**Brief**.
Could you write out every record below exactly, leaving out any pictures?

**Dataset entries**.
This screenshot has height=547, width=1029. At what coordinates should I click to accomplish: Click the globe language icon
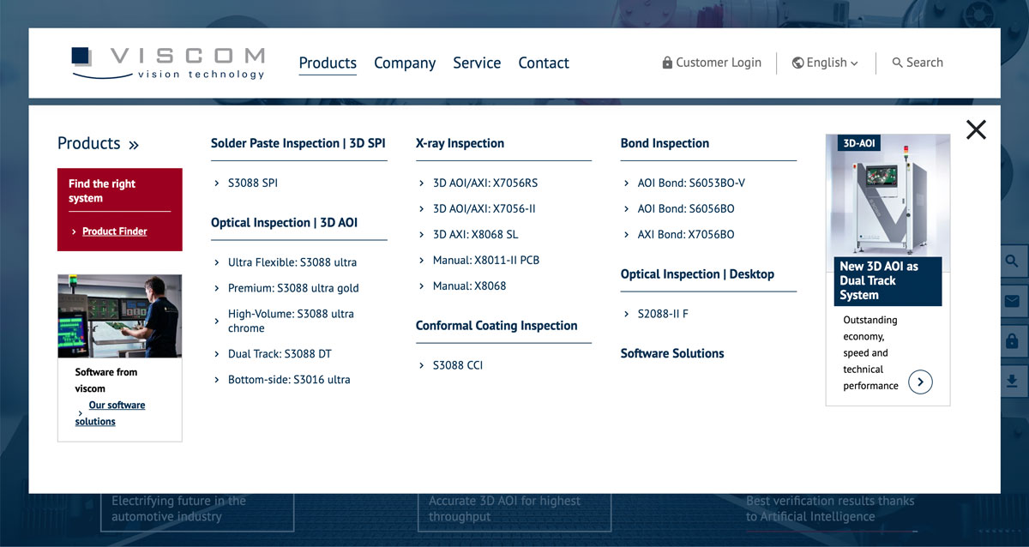797,63
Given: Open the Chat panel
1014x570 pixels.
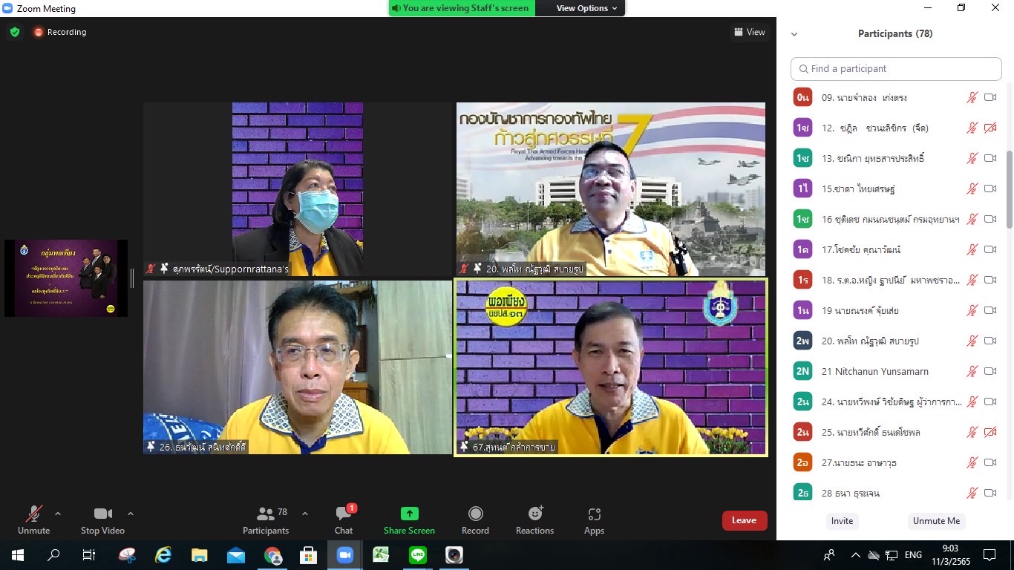Looking at the screenshot, I should [x=343, y=520].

**Answer section**.
This screenshot has height=547, width=1029. At what coordinates should I click to accomplish: Click the globe language icon
797,63
Given: Open the Chat panel
1014x570 pixels.
Looking at the screenshot, I should [x=343, y=520].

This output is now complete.